Did the republicans fool [the Democrats on the financial bailout plan]?

This occurred to me a couple of weeks ago while watching CSPAN and I submitt it for your consideration.
Hank Paulson was testifying in the house about what has been going on with the financial bailout plan and I was impressed by the adroit way he was standing up to the grilling from the democrats. More to the point, I realized he is a very smart man.

A little history on Hank- He began his career in politics back in 1970 as staff assistant to the Assistant Secretary of Defense under Nixon.
In 74 he began working for Goldman Sachs, became a partner in 82, worked his way up to COO in 94, CEO in 98 and eventually ascending to Secretary of the Treasury in 06.

With all this time in the banking industry, it is impossible to believe that he failed to grasp the effects that words can have on the market, particularly the words of people in positions of power.

Now, back in October when he ran to congress spouting doom and gloom about the economic situation I thought “Jesus Christ! Someone needs to lock that guy in a basement till this is all over.” Up to that point the market was proceeding to adjust downward in a fairly orderly manner. The weekly losses were consistent, but there were no huge drops.

Then Hammerin’ Hank says, in essence, pass a bailout or we are all doomed. The bill he brought with him was a staggering, three pages short. It was voted down, the markets responded to his prognostication and promptly took a huge dump.

The bill was reworked, bloated, and pitched to the senate with the implication that Hank intended to buy up the “Toxic Debt” that was bogging down lending between banks. Fed Chairman Bernanke was against this course of action, but it was a popular notion with congressional democrats. The Senate took the 700bn proposal and tacked on another 110bn of fat and passed it. Meanwhile, Ben and George were in the background hemming and hawing and disagreeing then agreeing, and ultimately supporting the bailout.
The bill was sent to the house where it likewise passed.

So now Hank has a check book. What he does with it is not as important as what he did not do. He did not buy any “Toxic Debt.” He instead, has bought shares in banks. He provided capital that some banks needed to help them work out the poison in their systems. In return for this capital, he secured for the taxpayer, shares in these banks with guaranteed dividends, a time horizon for those investments to end, and provisions for the Treasury to inject more capital in return for more shares at a sizeable market discount.
Why?
Why did events transpire this way?

I figure the head mucky mucks in the republican party realized they would definitely not be driving the bus come January. Best case scenario, a republican president with a democratic house and senate, or the perfect storm of a democratic house, senate and president. Either way, someone decided that the best course of action would be to hedge the bet and make sure that the critical early stages of a government intervention in financial markets was in the hands of people appointed by a republican president.

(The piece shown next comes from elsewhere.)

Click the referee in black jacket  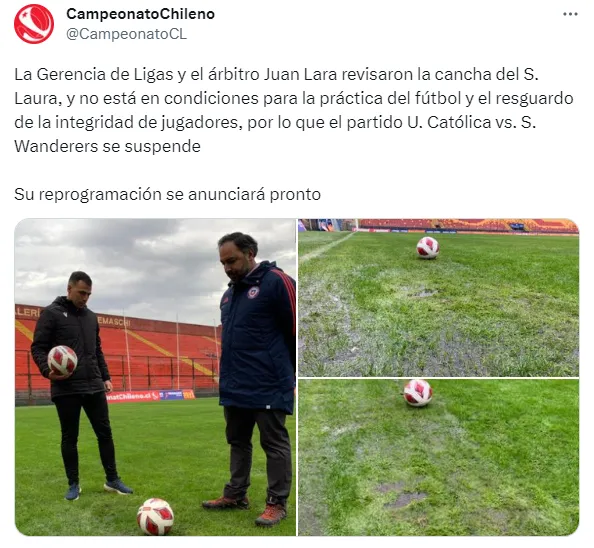[78, 384]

So Hank went in with a bill he must have known did not have a snowballs chance in hell of passing. Democrats nodded smugly, said, in effect, “We got this” and handed the republicans exactly what they wanted, control. What did it cost republicans? Nothing but a little lost face for Hank(I HAZ A BILL!!!), who is on his way out when Obama takes office anyway

I think history will look on this as a cunning piece of maneuvering. It’s really a no lose proposition for the republicans, if it works, they get the credit. If it fails they can claim the democrats messed it up.

Moderator’s Note: Edited thread title for clarity.

I saw it as a last chance for unrestrained theft. I have not changed my mind. Kashkari was being grilled yesterday about some AIG execs getting 3 million dollar bonuses out of tax payer money. He really saw no problem with it. AIG used tax payer bailout money for exec parties and bonuses and those in charge are not sure it is a problem. That just tells you what a distorted sense of entitlement they have.
Paulson is worth about 700 mill. What does he care about a few mill being filtered off for personal reasons. We outsiders just do not realize how important these thieves are.
Paulson fooled the papers and news stations first. They pushed the bailout and convinced almost everybody that there was a crisis and only they could fix it. Something is fundamentally wrong about the logic. Those who brought the world economic system down should not only be rewarded for it but they should get even more to fix it. They should be in jail.

Oh come on. Do you actually think that Republicans thought that? When something happens, for good or bad, the guys in charge at that time get the credit or the blame. Whether it is fair or not, that’s the way it is. There is no way in hell that anyone would have a strategy of, “Let’s do something now and try and take credit for it two or four years from now, even though our opponents will be in charge during all that time.” Not a prayer.

And, y’know, the Republicans and Yellow-Dog Dems were, at best, only grudgingly and marginally willing to go along, and tried to hold things up anyway.